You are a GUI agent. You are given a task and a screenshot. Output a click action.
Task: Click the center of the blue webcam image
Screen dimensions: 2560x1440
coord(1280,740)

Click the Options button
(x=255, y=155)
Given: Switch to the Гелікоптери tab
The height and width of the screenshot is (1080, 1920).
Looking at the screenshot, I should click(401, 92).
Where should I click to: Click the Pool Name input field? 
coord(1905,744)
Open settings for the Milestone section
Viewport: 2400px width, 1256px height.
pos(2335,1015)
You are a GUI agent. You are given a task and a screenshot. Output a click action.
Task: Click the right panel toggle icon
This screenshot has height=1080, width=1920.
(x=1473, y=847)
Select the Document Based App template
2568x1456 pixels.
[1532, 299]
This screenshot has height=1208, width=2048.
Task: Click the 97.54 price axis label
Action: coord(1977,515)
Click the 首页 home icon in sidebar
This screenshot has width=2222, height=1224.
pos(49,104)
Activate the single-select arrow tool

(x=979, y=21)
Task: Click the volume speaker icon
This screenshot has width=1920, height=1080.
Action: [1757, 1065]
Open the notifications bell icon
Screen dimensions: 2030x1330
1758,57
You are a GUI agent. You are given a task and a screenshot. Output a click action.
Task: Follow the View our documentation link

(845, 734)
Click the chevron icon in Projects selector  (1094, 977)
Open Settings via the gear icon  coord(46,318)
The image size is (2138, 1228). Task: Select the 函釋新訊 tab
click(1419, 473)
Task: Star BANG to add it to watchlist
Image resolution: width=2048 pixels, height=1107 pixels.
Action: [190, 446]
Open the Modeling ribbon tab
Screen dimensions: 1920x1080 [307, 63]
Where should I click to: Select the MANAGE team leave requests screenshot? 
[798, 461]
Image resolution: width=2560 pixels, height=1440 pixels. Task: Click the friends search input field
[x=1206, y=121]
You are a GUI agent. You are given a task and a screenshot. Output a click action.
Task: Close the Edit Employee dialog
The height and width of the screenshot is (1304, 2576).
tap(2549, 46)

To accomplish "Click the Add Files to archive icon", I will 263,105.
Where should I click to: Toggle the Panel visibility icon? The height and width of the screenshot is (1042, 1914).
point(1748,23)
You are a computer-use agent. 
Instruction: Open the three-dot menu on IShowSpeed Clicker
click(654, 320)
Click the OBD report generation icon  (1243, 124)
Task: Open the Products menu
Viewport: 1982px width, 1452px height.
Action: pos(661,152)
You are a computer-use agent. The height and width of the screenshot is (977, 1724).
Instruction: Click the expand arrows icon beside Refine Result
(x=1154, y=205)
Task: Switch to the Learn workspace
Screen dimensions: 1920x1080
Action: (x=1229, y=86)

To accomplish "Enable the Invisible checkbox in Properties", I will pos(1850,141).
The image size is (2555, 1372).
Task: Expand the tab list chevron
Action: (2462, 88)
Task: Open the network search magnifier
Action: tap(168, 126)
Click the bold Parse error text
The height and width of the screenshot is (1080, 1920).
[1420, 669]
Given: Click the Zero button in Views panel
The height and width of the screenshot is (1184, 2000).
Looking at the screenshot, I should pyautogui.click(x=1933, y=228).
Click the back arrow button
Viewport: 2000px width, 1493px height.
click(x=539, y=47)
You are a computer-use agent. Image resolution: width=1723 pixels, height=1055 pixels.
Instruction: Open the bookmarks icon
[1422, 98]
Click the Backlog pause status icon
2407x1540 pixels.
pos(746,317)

PROBLEM STATEMENT — In the data above, which lines lie between the line with "Given: Switch to the Гелікоптери tab" and the line with "Select the Document Based App template", inclusive? Print those lines exactly and nothing else.

EXERCISE ANSWER —
Given: Switch to the Гелікоптери tab
The height and width of the screenshot is (1080, 1920).
Looking at the screenshot, I should click(401, 92).
Where should I click to: Click the Pool Name input field? 
coord(1905,744)
Open settings for the Milestone section
Viewport: 2400px width, 1256px height.
pos(2335,1015)
You are a GUI agent. You are given a task and a screenshot. Output a click action.
Task: Click the right panel toggle icon
This screenshot has height=1080, width=1920.
(x=1473, y=847)
Select the Document Based App template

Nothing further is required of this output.